New guidance has been published by Universities UK (UUK) following the death of a first-year undergraduate at Newcastle University in 2016.
Ed Farmer died as a result of excessive drinking at a university agricultural society initiation. The coroner, Karen Dilks, called on universities to implement better inductions on the dangers of such behaviour.
The new UUK briefing was written in collaboration with Newcastle University and begins with a letter from Ed’s parents, Jeremy and Helen Farmer.
In a statement following the release of the briefing, Jeremy Farmer said: “As a family we appreciate the difficulties in stopping these needless deaths but would like to thank all those involved within the university sector who are working hard to try and reduce the risks of something similar happening again, without impacting on the social lives of students.”
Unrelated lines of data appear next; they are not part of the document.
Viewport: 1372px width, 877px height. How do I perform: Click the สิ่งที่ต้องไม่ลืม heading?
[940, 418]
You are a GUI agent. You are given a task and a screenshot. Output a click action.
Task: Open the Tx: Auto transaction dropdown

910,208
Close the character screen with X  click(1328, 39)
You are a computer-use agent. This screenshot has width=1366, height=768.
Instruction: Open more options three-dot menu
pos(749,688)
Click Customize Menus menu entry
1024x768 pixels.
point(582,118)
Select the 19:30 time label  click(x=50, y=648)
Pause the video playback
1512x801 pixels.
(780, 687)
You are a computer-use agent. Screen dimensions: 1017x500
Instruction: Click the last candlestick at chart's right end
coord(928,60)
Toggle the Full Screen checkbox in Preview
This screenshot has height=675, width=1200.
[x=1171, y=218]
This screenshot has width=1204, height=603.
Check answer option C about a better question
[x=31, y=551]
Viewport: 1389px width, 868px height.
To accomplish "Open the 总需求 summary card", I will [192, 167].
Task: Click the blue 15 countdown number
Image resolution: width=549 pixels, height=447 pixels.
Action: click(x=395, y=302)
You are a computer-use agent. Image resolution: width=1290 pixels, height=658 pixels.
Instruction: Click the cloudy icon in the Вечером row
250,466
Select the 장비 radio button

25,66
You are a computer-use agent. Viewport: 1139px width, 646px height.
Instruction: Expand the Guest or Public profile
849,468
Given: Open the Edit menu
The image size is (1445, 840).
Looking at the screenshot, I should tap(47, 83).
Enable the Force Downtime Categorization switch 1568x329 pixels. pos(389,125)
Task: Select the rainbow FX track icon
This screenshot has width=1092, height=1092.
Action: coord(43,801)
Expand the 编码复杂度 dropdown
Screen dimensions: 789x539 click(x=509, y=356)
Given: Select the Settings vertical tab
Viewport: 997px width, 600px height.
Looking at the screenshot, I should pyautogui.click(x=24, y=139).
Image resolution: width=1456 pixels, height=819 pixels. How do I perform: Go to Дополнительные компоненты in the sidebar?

The challenge is to ensure that we do not seek to control student behaviour while at the same time, making it clear to students that universities are communities
– Prof Chris Day, Newcastle University
Prof Chris Day, chair of the report and vice-chancellor and president of Newcastle University, said the sector faces a challenge in tackling initiations ceremonies.
“The challenge is to ensure that we do not seek to control student behaviour while at the same time, making it clear to students that universities are communities in which certain standards and expectations must be upheld to ensure that the experience for students is a safe and inclusive one for all,” Prof Day wrote.
The briefing calls on all universities to adhere to new guidelines which include:
- Adopt a clear definition of what constitutes an initiation and prohibited behaviour
- Work to prevent initiations as part of harassment and wellbeing strategies
- Update policies and improve reporting
- Discipline and sanction students who break policies – but avoid a ‘zero tolerance approach’
- Raise awareness among staff and students and improve training
- Work with local council and licensees to improve cultural of surrounding campus
Day says the number of initiations that result in death or serious harm is low, but added: “It may not be only physical harms that occur during these activities, and it is important that the psychological impact is equally recognised.”